FedMOA: Federated GRPO for Personalized Reasoning LLMs under Heterogeneous Rewards
Ziyao Wang, Daeun Jung, Yexiao He, Guoheng Sun, Zheyu Shen, Myungjin Lee, Ang Li
TL;DR
FedMOA extends Group Relative Policy Optimization to a federated setting to achieve personalized reasoning in LLMs under heterogeneous rewards. It introduces client-side adaptive hypergradient weighting to dynamically balance multiple objectives and a server-side task-aware aggregation that prioritizes updates demonstrating progress on the primary accuracy objective. Across math and code benchmarks, FedMOA consistently outperforms naive FedGRPO, delivering improvements in global accuracy and multi-objective balance, especially under non-IID data and reward heterogeneity.

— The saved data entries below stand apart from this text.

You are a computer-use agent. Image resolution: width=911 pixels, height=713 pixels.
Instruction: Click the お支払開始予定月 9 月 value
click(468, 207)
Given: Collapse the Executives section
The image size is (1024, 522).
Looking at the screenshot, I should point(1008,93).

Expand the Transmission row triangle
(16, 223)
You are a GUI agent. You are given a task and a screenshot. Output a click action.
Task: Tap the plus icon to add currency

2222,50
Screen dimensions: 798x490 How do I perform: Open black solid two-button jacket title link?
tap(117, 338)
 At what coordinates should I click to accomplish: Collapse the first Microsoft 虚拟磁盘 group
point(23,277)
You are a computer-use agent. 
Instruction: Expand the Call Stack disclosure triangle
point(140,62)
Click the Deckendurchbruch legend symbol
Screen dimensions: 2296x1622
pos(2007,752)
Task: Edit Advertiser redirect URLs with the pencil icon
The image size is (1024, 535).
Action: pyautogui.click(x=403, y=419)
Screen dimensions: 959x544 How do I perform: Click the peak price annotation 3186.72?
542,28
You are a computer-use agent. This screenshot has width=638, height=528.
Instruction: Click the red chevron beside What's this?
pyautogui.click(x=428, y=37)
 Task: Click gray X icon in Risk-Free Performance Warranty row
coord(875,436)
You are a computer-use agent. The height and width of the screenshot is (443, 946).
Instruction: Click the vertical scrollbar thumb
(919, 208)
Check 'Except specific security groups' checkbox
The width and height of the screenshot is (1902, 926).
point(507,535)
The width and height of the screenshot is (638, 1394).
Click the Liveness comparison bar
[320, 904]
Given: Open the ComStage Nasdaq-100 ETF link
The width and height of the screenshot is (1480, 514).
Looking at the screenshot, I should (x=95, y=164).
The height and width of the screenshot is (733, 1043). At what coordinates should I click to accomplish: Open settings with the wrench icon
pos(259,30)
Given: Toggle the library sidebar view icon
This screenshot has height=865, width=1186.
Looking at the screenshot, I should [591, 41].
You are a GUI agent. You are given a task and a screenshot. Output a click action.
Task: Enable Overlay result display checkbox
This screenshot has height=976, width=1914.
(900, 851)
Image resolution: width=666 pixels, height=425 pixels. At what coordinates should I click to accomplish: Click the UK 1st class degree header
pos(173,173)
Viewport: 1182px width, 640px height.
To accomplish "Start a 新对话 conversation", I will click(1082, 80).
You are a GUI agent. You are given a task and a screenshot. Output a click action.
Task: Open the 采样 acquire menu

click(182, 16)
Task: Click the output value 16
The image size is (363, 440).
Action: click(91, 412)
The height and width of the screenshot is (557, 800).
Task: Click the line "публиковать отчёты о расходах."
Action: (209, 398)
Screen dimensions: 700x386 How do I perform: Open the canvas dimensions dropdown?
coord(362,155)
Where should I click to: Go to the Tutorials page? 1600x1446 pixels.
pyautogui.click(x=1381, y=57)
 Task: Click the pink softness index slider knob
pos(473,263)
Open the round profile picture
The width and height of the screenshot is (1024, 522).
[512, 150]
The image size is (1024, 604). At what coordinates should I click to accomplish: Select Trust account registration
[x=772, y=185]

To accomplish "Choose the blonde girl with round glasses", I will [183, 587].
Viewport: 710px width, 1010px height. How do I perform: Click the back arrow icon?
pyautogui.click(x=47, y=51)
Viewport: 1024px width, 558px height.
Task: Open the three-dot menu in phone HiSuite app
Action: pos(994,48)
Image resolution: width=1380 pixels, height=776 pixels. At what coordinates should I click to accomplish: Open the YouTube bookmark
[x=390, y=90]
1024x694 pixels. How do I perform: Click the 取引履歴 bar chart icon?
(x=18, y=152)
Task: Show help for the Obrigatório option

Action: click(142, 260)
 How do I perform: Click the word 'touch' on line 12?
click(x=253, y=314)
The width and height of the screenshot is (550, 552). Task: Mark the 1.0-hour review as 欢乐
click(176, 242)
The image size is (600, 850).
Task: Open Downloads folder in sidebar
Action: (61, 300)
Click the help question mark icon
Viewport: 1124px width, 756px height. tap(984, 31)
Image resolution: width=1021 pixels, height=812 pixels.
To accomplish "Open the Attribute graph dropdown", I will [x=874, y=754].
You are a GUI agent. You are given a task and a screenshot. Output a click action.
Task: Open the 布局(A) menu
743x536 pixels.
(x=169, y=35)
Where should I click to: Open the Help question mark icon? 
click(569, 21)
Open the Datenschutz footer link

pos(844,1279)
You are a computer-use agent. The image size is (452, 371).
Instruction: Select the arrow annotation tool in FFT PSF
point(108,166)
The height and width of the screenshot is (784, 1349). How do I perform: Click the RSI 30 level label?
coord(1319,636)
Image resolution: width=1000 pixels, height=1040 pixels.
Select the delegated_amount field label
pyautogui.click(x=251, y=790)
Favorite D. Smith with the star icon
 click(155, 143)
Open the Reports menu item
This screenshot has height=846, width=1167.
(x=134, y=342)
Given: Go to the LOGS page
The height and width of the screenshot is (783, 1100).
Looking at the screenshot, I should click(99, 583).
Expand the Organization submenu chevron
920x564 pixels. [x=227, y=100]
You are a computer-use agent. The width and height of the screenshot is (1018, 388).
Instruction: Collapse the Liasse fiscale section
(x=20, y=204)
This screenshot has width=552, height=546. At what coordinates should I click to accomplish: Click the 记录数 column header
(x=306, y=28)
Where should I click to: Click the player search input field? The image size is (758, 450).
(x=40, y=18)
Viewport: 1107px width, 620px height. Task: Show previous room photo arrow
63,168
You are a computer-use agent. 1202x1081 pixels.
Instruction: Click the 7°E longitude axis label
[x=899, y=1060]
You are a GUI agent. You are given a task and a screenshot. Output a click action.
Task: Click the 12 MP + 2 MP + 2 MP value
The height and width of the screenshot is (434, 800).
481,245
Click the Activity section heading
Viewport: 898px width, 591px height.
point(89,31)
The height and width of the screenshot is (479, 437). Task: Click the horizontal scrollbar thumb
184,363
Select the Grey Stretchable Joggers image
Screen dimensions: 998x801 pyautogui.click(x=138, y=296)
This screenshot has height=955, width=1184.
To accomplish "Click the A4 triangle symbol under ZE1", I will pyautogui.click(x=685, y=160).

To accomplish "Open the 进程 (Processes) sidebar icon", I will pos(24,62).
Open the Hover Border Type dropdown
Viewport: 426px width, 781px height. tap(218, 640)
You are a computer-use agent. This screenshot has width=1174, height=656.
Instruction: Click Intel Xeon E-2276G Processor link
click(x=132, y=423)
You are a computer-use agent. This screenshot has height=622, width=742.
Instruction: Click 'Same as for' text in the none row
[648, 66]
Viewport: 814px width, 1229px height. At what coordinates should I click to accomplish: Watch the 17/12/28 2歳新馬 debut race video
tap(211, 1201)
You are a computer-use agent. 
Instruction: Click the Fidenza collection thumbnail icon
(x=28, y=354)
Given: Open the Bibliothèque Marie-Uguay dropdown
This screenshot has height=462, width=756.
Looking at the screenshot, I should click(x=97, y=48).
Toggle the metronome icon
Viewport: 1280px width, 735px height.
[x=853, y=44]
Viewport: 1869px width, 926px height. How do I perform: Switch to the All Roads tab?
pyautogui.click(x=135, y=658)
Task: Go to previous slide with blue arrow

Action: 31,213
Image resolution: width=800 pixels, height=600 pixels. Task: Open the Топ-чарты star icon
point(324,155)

This work advances privacy-preserving, on-device personalization of reasoning capabilities in LLMs by enabling stable, multi-objective optimization with limited communication rounds.
Abstract
Group Relative Policy Optimization (GRPO) has recently emerged as an effective approach for improving the reasoning capabilities of large language models through online multi-objective reinforcement learning. While personalization on private data is increasingly vital, traditional Reinforcement Learning (RL) alignment is often memory-prohibitive for on-device federated learning due to the overhead of maintaining a separate critic network. GRPO's critic-free architecture enables feasible on-device training, yet transitioning to a federated setting introduces systemic challenges: heterogeneous reward definitions, imbalanced multi-objective optimization, and high training costs. We propose FedMOA, a federated GRPO framework for multi-objective alignment under heterogeneous rewards. FedMOA stabilizes local training through an online adaptive weighting mechanism via hypergradient descent, which prioritizes primary reasoning as auxiliary objectives saturate. On the server side, it utilizes a task- and accuracy-aware aggregation strategy to prioritize high-quality updates. Experiments on mathematical reasoning and code generation benchmarks demonstrate that FedMOA consistently outperforms federated averaging, achieving accuracy gains of up to 2.2% while improving global performance, personalization, and multi-objective balance.